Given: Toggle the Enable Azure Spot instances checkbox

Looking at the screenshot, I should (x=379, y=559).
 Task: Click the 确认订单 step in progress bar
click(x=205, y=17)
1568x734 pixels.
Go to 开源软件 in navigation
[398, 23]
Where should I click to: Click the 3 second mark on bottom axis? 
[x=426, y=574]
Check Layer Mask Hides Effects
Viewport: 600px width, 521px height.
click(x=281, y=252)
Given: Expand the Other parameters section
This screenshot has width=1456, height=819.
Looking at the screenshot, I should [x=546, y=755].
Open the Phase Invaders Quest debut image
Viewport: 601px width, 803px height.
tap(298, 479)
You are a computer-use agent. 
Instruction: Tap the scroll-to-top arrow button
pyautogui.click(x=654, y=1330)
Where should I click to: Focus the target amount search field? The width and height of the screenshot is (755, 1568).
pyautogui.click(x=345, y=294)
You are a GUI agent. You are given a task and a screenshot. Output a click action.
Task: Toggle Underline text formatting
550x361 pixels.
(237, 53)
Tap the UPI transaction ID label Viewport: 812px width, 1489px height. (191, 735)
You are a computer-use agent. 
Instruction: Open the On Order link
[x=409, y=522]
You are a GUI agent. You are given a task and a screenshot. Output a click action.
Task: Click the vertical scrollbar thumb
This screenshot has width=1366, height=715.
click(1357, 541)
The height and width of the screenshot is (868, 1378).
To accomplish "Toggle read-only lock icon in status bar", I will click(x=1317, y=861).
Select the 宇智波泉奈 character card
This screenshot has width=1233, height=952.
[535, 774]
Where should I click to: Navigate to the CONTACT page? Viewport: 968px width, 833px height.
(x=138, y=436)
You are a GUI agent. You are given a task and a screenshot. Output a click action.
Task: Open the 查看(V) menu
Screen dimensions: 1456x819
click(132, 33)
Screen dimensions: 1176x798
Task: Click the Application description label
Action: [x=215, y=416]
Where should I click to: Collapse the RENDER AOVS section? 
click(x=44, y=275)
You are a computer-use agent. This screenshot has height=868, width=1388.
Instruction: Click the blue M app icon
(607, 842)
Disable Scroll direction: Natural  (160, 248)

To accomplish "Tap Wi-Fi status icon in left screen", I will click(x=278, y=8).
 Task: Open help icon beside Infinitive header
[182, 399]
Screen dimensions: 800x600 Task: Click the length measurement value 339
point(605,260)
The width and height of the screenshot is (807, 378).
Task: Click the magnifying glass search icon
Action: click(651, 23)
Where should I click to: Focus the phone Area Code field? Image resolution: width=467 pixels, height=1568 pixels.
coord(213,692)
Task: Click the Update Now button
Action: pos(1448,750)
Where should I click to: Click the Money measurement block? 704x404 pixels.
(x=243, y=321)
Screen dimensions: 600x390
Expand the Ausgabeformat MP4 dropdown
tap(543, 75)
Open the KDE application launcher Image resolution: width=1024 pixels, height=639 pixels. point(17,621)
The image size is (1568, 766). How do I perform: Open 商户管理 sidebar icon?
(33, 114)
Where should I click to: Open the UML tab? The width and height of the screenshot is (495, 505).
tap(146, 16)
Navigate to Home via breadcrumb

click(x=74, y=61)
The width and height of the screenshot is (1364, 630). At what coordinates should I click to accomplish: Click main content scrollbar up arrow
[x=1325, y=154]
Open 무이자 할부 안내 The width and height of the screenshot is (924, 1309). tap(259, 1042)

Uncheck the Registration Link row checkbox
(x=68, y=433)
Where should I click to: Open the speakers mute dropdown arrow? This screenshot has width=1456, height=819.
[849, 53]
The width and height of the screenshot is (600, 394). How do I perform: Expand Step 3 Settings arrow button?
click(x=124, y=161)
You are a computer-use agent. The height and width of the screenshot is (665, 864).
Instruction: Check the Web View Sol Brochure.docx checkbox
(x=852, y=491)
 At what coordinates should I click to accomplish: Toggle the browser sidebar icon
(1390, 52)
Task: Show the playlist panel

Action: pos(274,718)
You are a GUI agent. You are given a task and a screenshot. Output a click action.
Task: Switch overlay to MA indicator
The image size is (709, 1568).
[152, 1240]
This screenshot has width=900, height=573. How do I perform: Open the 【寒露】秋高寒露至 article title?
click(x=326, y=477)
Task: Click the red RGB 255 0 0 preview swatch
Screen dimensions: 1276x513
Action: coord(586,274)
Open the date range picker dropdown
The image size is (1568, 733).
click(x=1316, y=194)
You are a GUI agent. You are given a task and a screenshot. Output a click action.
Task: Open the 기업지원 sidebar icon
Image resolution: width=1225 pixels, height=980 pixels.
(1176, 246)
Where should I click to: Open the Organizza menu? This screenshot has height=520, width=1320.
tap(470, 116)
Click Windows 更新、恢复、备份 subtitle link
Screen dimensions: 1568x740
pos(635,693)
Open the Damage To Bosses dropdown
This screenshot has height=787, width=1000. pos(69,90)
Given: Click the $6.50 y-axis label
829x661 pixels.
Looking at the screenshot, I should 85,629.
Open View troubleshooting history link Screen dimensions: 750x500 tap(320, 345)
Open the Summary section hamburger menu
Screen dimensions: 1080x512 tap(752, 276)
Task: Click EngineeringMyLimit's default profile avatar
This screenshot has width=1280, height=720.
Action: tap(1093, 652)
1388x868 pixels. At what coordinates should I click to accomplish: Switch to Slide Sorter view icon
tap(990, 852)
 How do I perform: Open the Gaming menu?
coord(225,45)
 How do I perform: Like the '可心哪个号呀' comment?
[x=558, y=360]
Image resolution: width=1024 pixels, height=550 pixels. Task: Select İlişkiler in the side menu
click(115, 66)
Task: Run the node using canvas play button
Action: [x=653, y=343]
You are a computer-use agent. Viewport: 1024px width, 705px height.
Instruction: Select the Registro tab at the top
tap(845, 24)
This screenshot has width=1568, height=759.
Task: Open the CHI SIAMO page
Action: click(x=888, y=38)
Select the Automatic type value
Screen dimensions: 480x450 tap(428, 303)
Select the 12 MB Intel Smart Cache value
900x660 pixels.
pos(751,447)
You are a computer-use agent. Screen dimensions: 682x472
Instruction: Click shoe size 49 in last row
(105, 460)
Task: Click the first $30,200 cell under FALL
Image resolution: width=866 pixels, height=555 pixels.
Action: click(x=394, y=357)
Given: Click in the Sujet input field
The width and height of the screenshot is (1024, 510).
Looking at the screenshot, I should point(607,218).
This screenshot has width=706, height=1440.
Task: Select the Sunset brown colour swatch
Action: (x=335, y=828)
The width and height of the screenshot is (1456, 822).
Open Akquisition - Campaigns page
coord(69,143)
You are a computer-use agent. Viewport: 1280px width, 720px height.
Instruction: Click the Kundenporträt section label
....
Set exercise>
Print, character for character and with nothing else, the part of the lines above that opens with the line containing "Click Windows 更新、恢复、备份 subtitle link" and closes with the line containing "coord(225,45)". Include both of those lines.

Answer to this problem>
Click Windows 更新、恢复、备份 subtitle link
Screen dimensions: 1568x740
pos(635,693)
Open the Damage To Bosses dropdown
This screenshot has height=787, width=1000. pos(69,90)
Given: Click the $6.50 y-axis label
829x661 pixels.
Looking at the screenshot, I should 85,629.
Open View troubleshooting history link Screen dimensions: 750x500 tap(320, 345)
Open the Summary section hamburger menu
Screen dimensions: 1080x512 tap(752, 276)
Task: Click EngineeringMyLimit's default profile avatar
This screenshot has width=1280, height=720.
Action: tap(1093, 652)
1388x868 pixels. At what coordinates should I click to accomplish: Switch to Slide Sorter view icon
tap(990, 852)
 How do I perform: Open the Gaming menu?
coord(225,45)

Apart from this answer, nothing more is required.